Лягушка Басё - Акунин Борис. Страница 28
И крикнул за дверь:
- Господин Стефанович, попросите спуститься дочь покойного!
- Послушайте, - шепчу я. - Кальман – наш главный подозреваемый, а вы его спросили про какие-то пустяки!
- На первичном допросе следователь составляет психологическое суждение о подозреваемом. Мне д-достаточно, а вы господина Горалика-младшего и так знаете.
Ладно.
Прихромала с женской половины Нетания Горалик. Чтоб я так быстро бегал, как она хромала!
Я сразу помотал Фандорину головой: беседуйте с этим чертенком сами, без меня. О мадемуазель Горалик «психологическое суждение» я тоже имел.
- Ой, это у вас там папаша лежит? – затараторила девчонка, едва войдя в лавку. - Можно посмотреть, как его проткнули? Обожаю всякие ужасы!

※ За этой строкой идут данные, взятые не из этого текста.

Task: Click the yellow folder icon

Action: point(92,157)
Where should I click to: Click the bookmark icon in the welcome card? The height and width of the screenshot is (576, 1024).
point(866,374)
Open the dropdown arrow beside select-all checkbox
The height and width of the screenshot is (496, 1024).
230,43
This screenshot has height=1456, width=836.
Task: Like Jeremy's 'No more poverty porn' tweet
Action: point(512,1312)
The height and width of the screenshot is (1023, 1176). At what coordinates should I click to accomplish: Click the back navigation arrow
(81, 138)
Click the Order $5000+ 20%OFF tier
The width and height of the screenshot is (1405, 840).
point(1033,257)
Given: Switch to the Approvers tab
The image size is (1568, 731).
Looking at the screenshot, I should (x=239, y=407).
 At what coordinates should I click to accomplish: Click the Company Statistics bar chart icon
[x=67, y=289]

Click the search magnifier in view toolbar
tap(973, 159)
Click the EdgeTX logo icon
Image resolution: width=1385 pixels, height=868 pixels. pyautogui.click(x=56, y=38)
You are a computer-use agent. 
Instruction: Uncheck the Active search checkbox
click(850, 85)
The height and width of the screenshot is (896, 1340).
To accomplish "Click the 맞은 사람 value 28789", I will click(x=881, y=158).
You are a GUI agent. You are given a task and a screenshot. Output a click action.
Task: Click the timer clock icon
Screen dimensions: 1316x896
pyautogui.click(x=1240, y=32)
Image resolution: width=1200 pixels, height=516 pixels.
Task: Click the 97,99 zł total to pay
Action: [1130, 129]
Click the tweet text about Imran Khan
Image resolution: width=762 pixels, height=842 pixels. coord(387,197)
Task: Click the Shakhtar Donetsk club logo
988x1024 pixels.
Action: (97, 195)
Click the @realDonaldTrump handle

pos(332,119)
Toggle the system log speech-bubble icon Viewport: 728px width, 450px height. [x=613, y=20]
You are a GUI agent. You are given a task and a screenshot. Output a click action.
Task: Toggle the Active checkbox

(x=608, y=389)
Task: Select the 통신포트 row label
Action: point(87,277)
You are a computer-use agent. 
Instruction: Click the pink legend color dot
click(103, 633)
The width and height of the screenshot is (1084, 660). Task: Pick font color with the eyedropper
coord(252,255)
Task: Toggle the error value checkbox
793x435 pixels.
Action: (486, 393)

- …Не сейчас, - несколько опешил от такой прыти Фандорин. - Мне нужно задать вам несколько вопросов. Надеюсь, мадемуазель, они вас не слишком разволнуют…
- Я подозреваемая, да? – еще больше оживилась Нетания. - Как интересно! Вы наверно желаете знать, где я была в момент преступления? Были ли у меня мотивы для убийства? И как я относилась к папочке, да? Ссорились ли мы с ним и всё такое?
- Как вы к нему относились, в общем, уже понятно. Я, собственно, хотел бы с-спросить…
- Ой, я тоже хочу спросить! – перебила она. - По вам видно, что вы не из Жабинки приехали. Наверно вы много где побывали, да?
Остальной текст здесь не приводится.